End-to-End Encryption

  • Increasingly, services offer end-to-end encryption. In the world of HTTPS, you have an encrypted connection between you and the server. Other users have encrypted connections too.
  • If the server is Gmail, you can send an email securely to Gmail, and the recipient logs in with a secure connection. But the machine in the middle, Gmail itself, theoretically has access to that email.
  • You have security but not necessarily privacy. The email is not secure between you and the final recipient; it’s sitting on a server.
  • With end-to-end encryption, services like WhatsApp, iMessage, and Signal guarantee that even if your data travels through third-party servers, only the final recipient can decrypt it.
  • Your device encrypts the message such that only the recipient’s device can decrypt it. The machine in the middle sees only cipher text, random zeros and ones, because they don’t have access to the keys.

Secure Deletion

  • Let’s consider the security of our actual data. It’s common to want to delete files. Unfortunately, historically, deleting a file has not been a secure operation.
  • When a computer deletes a file, it effectively just forgets where it is. It loses track of what file name refers to what zeros and ones. The actual data, the patterns of zeros and ones, are still there.
  • Consider this pattern of zeros and ones representing a file on your system:

    Binary data before deletion

    Notice the mix of zeros and ones representing actual data content.

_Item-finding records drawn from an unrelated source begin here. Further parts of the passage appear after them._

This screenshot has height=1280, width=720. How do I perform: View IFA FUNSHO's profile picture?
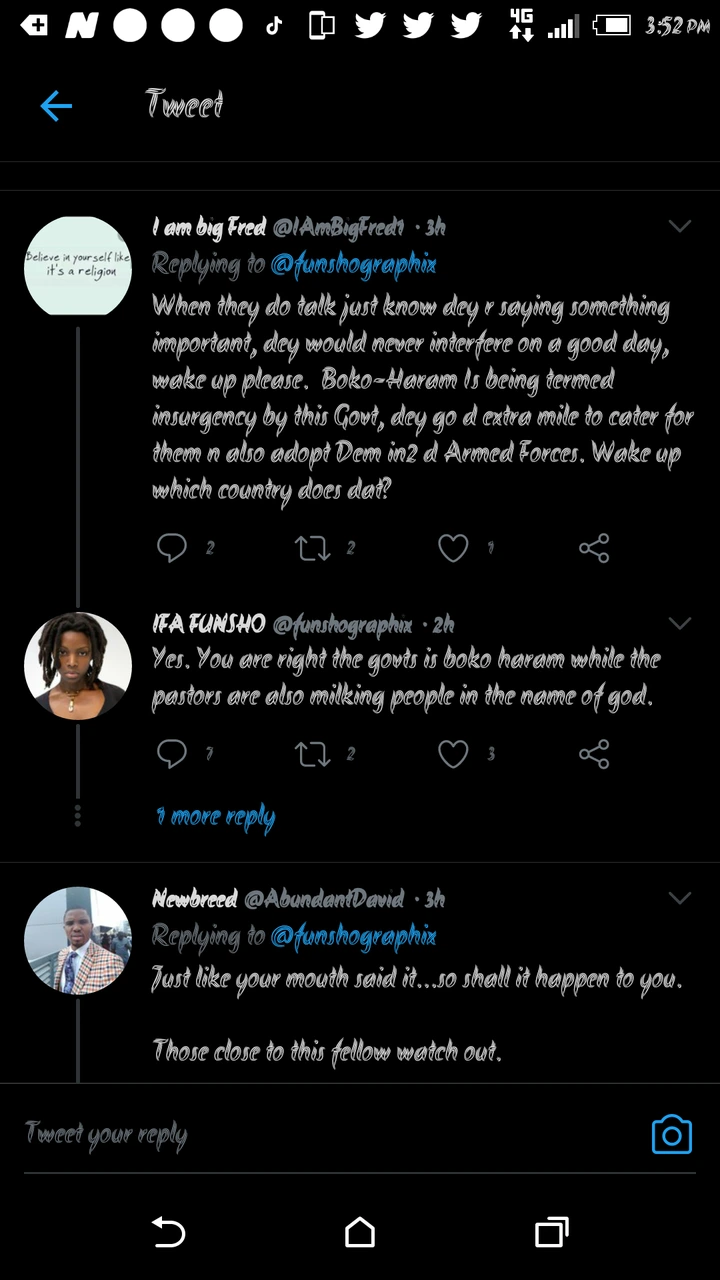78,666
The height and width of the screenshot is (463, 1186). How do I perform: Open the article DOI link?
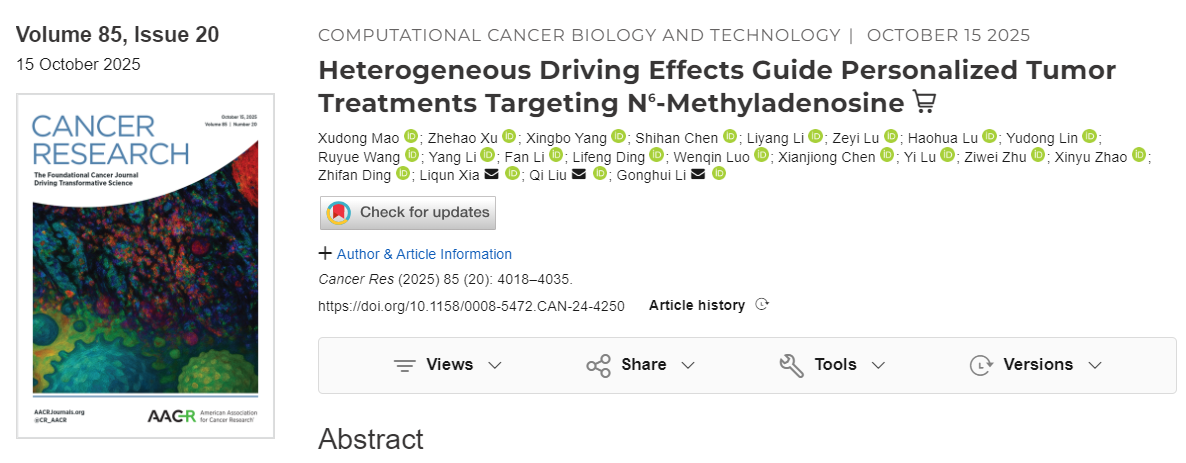pyautogui.click(x=471, y=306)
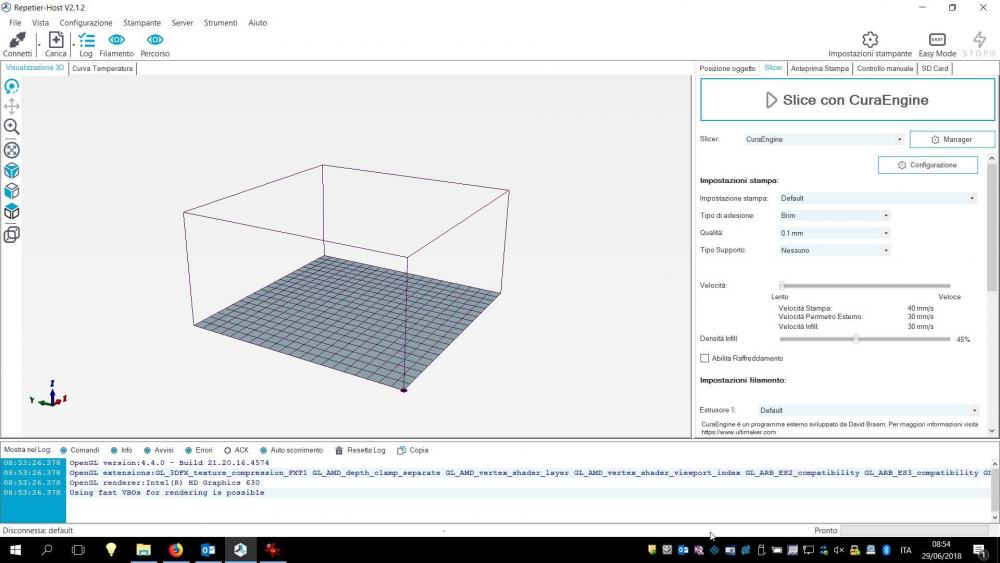Select the move view arrows tool

click(12, 106)
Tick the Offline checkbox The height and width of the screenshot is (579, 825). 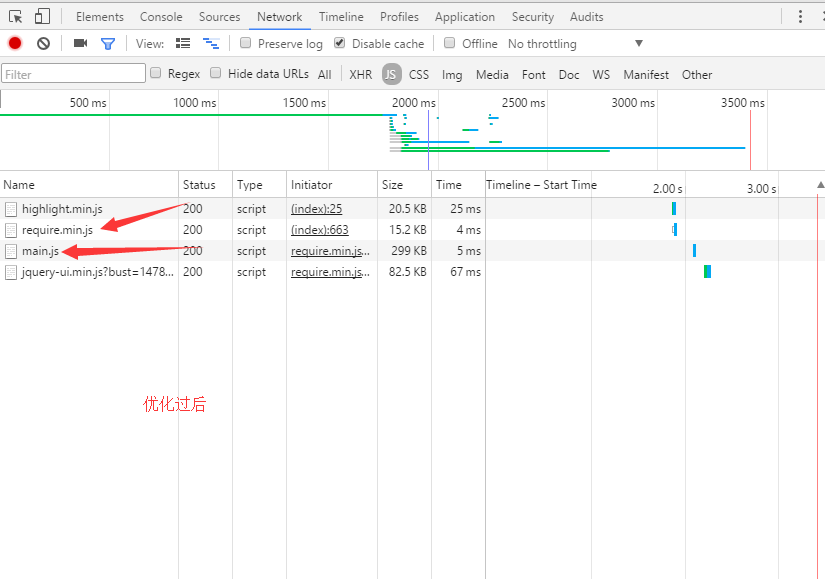pos(450,43)

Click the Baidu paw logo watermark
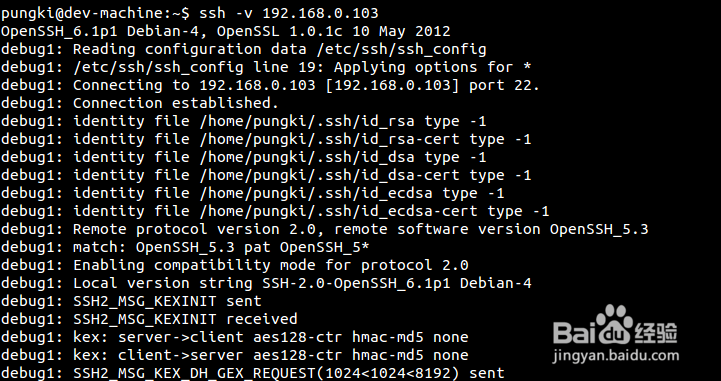615,324
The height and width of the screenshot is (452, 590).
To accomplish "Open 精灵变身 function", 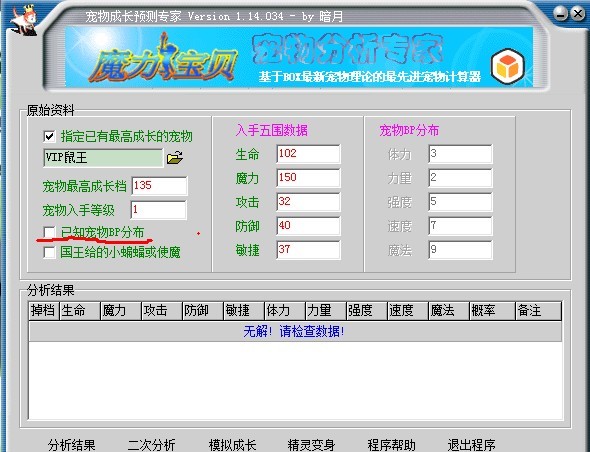I will (x=311, y=445).
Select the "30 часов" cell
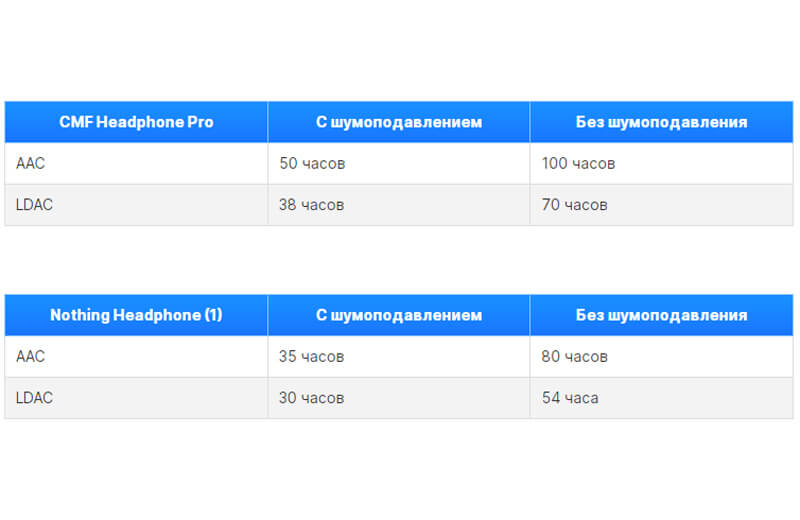 pos(312,398)
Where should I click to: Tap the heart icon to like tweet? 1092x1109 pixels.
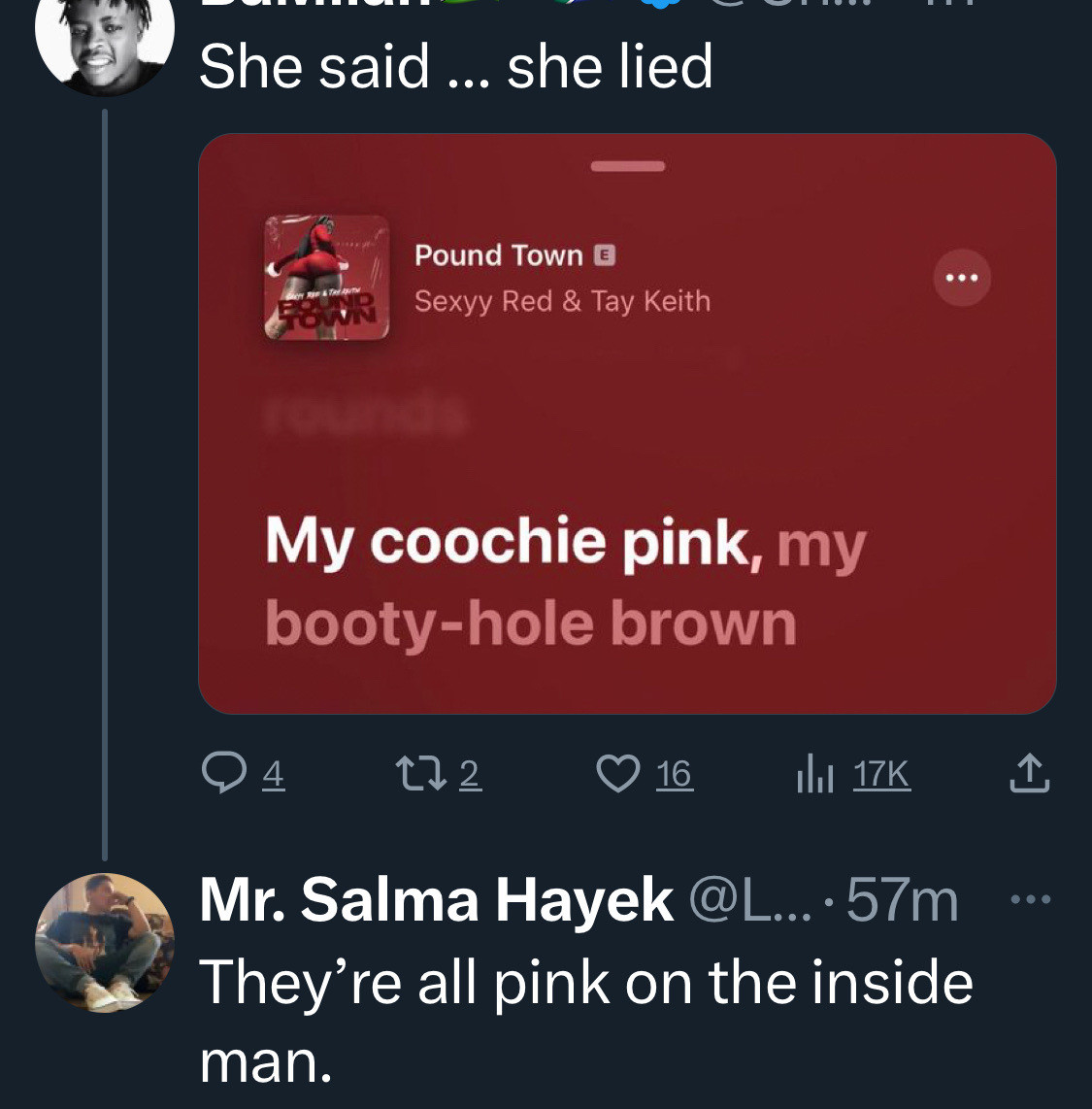tap(616, 772)
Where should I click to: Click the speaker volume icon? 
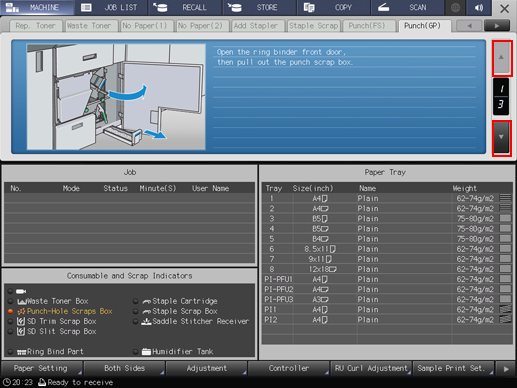click(479, 7)
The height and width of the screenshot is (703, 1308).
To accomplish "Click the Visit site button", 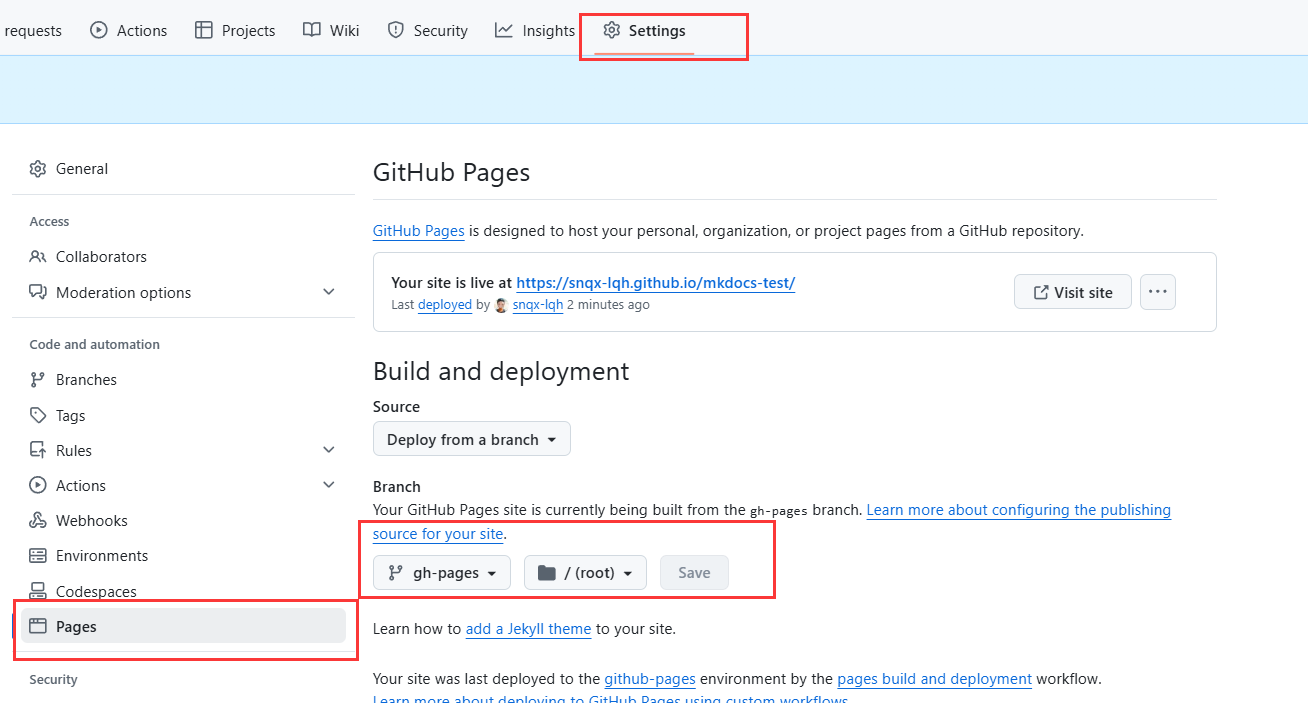I will click(x=1072, y=292).
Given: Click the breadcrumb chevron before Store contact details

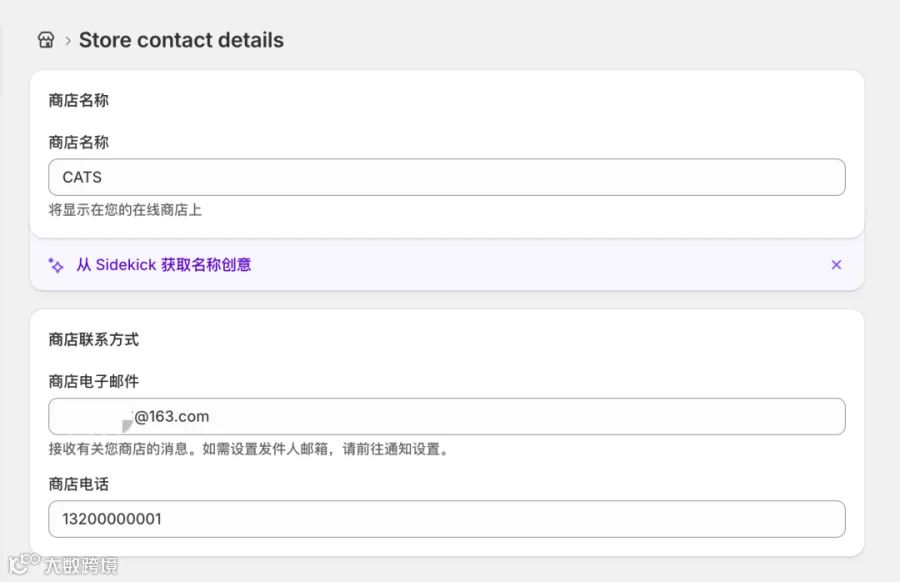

  • When you delete a file, the computer marks those bits for reuse by other files. The next file you download might only use a subset of those bits:

    Binary data after standard deletion

    Notice how the data still remains on disk. Standard deletion only removes the file system reference but leaves the actual data intact and potentially recoverable.

  • If a researcher or law enforcement gains access to this device, they could reconstruct part of the file. Deleting a file doesn’t mean the data is gone forever. It’s just forgotten but often recoverable.
  • Secure deletion means doing more work to ensure those zeros and ones cannot be recovered:

    Binary data after secure deletion

    Notice how the original data has been overwritten with zeros, making recovery much harder.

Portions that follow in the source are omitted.